Setting and Participants

A naturalistic, descriptive qualitative design is well suited to mixed methods research [47], enabling older adults to provide a rich and direct description of the goals, needs, and concerns of digital monitoring regarding their IC level. Stratified purposive sampling based on the categorical results of the LPA ensured the representation of participants originating from different IC profiles. Given the sequential continuity of the mixed methods study, the inclusion and exclusion criteria established for the quantitative phase were likewise applied to this phase. The first author contacted the older adults who had accepted the invitation to be interviewed during the quantitative phase, while explaining the purpose, content, and methodology of the further study and setting the time and place of the interviews.

Data Collection

Semistructured interviews were conducted between October and December 2024 to collect data. In accordance with the objectives of the study and the literature review [48], the research team developed the following interview outline: (1) “What is your idea of IC?” (2) “How would you evaluate your IC? Can you share some stories from your daily life where you have felt IC come into play or decline?” (3) “What do you think about using digital health tools for IC monitoring?” (4) “What do you hope the use of digital health tools for IC monitoring will do for you?” (5) “Do you have any concerns and doubts about using digital health tools for IC monitoring?” and (6) “Do you have any suggestions or expectations regarding the digital monitoring of IC?”

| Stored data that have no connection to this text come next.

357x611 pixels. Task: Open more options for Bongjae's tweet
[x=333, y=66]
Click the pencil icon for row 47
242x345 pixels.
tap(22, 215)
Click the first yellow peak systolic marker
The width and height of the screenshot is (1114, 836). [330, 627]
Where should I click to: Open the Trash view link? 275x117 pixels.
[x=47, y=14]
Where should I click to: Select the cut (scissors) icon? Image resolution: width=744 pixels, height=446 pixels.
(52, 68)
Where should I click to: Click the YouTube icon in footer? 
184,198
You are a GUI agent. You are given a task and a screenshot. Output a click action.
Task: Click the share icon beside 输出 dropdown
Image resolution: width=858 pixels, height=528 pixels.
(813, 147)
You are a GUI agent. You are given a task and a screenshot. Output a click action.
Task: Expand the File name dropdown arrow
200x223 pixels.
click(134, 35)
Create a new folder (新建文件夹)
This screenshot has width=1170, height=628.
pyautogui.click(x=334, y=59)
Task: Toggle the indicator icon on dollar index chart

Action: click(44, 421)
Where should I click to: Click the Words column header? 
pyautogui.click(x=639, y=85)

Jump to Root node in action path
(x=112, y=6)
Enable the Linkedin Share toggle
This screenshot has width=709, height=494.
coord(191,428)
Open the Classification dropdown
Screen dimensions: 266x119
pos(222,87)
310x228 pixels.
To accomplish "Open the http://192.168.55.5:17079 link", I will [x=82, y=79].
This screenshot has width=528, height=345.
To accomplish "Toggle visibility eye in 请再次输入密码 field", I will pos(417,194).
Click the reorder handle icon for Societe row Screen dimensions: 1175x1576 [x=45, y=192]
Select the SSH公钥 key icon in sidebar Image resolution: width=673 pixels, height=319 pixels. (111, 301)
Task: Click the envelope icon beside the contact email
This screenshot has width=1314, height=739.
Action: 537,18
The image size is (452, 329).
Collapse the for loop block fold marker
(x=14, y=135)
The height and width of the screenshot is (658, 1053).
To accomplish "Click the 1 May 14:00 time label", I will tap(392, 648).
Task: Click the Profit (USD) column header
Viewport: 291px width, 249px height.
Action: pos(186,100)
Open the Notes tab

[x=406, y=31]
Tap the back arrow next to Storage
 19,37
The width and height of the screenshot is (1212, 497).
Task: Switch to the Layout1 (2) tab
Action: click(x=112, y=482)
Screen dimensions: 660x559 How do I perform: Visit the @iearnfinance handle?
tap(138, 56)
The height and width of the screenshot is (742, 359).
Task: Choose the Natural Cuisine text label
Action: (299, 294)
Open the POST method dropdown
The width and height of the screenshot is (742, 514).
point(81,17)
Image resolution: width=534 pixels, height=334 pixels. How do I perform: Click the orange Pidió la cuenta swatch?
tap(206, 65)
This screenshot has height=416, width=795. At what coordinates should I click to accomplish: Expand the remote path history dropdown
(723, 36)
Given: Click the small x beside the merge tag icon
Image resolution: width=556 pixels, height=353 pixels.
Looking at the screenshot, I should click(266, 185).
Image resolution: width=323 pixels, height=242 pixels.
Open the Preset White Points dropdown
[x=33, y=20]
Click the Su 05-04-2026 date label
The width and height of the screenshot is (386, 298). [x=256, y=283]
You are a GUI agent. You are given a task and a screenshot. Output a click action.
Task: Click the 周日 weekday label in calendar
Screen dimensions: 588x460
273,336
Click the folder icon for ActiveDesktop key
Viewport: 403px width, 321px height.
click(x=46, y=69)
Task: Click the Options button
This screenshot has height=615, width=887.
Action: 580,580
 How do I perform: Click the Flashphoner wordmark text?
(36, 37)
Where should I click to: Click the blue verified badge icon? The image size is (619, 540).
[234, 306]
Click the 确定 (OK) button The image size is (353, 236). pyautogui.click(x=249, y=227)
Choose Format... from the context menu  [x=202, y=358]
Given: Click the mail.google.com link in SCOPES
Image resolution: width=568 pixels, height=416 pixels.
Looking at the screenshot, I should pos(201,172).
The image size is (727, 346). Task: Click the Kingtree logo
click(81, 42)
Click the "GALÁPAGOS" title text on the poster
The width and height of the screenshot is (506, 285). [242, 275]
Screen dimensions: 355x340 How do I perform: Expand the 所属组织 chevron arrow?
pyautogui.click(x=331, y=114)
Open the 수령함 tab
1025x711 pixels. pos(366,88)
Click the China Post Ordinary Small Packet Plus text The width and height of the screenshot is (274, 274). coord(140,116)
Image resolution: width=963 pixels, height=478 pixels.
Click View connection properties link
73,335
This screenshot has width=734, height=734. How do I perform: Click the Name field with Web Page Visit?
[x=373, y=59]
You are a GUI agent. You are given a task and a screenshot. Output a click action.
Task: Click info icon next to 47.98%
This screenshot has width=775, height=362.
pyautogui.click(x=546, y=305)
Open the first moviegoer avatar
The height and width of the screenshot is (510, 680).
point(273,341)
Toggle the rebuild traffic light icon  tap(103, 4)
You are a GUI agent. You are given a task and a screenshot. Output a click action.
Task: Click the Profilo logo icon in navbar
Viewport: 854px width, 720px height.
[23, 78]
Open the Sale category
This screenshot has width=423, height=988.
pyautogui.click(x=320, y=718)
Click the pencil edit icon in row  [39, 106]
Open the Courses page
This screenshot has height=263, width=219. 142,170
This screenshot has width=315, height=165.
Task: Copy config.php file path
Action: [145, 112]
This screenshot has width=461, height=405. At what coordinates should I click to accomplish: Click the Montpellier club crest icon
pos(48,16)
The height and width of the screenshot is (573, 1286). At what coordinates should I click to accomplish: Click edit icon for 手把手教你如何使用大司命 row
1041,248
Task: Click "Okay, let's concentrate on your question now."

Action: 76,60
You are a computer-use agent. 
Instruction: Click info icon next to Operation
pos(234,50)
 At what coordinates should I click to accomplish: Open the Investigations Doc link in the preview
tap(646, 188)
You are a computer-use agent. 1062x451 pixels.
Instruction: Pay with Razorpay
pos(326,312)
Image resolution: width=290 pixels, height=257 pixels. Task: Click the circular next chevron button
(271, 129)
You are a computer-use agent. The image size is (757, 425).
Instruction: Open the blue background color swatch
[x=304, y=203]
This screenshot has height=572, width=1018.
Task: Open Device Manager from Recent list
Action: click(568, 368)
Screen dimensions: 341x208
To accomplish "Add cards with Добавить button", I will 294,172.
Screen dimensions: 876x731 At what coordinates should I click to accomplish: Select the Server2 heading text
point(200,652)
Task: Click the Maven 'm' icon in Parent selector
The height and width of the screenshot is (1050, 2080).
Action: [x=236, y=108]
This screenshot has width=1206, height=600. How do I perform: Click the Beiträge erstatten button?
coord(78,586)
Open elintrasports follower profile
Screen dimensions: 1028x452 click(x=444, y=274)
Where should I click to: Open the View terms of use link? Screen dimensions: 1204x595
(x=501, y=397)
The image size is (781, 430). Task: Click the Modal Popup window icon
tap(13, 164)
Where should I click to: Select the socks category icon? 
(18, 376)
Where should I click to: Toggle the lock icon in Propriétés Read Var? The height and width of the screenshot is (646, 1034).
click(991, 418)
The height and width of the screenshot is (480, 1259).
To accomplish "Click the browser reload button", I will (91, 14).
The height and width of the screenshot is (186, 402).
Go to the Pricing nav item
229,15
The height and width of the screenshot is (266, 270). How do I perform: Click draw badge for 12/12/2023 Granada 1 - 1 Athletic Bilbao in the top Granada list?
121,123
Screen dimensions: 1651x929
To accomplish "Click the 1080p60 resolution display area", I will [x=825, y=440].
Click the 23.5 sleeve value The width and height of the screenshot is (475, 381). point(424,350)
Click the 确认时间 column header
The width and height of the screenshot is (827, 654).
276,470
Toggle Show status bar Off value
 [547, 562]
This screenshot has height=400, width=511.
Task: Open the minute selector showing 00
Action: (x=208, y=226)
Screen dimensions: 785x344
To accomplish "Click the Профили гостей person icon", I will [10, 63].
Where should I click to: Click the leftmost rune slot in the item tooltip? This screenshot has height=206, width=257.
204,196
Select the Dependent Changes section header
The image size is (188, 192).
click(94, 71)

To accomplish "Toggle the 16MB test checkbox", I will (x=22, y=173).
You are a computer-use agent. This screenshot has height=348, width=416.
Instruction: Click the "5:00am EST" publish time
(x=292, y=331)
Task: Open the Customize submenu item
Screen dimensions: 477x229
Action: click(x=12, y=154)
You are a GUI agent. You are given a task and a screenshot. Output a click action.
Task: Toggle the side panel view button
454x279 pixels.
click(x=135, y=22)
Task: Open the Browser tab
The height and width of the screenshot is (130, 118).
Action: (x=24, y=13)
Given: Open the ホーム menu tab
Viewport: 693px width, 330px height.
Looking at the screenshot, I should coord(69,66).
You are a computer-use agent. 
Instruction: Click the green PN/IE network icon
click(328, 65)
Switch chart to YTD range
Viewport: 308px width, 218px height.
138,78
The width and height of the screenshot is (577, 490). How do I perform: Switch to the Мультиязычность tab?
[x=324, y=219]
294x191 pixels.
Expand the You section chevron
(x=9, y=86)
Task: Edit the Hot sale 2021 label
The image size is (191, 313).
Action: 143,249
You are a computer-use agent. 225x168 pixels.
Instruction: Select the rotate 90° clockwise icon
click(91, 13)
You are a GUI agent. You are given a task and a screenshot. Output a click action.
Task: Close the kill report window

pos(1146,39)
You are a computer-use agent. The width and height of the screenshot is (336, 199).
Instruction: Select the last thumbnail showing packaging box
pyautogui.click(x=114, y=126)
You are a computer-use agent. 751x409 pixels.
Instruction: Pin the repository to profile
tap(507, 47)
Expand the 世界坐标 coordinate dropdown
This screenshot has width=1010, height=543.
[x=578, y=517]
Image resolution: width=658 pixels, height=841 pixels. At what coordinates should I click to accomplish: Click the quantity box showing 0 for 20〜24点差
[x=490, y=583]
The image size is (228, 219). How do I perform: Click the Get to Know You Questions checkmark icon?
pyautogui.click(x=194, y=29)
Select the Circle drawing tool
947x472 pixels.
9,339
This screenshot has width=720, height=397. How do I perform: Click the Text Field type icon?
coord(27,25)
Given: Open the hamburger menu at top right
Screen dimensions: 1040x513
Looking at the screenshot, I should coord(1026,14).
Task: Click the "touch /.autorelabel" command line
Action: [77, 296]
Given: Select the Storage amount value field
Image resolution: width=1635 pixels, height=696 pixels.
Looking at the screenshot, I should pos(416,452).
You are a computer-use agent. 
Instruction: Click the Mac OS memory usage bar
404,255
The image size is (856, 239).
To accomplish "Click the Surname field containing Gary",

The first author reviewed the results of the quantitative phase of the IC assessment with the participants before the commencement of the interviews. Participants were interviewed in relaxed and comfortable parks, cafes, and clinic rooms. A total of 2 additional individual interviews were conducted via voice calls on the Tencent Conference platform. Each interview, led by the first author and assisted by another author for observation and field notes, lasted 20 to 68 minutes. Audio interviews were transcribed into text within 24 hours using Lark intelligent transcription. The first 2 authors (ZX and YN) and 2 qualitative experts (QX and YW) proofread the transcript and verified its contextual integrity. Data collection and analysis were synchronized in this study. Recruitment of participants was stopped when no further significant new information emerged, implying data saturation [49].

Data Analysis

The qualitative phase of data analysis was conducted with the main aim of obtaining the needs, intentions, and challenges of older adults regarding digital monitoring originating from the different IC profiles. Inductive combined with deductive content analysis was used to hand code the data to compare and integrate the similarities and differences between the different profiles horizontally [50]. Initially, the research team repeatedly reviewed interview transcripts to gain a holistic understanding of the data. Second, after interviewing 2 participants from each latent profile, the authors conducted open coding, assigning descriptive codes to meaningful text segments to develop a preliminary coding framework for guiding the remaining transcripts. Next, data from the same latent profiles were clustered and extracted contemporaneously by the first 2 authors (ZX and YN) following the attributes in the coding framework, which enabled the creation of customized personas. The framework was continuously refined and clarified throughout this process as new insights emerged or existing categories required redefinition. The final version of the framework constituted the thematic results. To capture the group-level commonalities within each persona, the primary author noted interview logs after each interview. These logs documented the author’s immediate impressions and holistic understanding of the participants, which later played a pivotal role in identifying the shared attributes that define each persona. Finally, the research team collaborated to define and describe the customized personas, outlining the participants’ differing attitudes, goals, needs, and available support that ultimately formed the subthemes for the 3 customized personas. Discrepancies between the first 2 authors (ZX and YN) during data analysis were addressed by an expert in qualitative nursing research to achieve harmonization of the results.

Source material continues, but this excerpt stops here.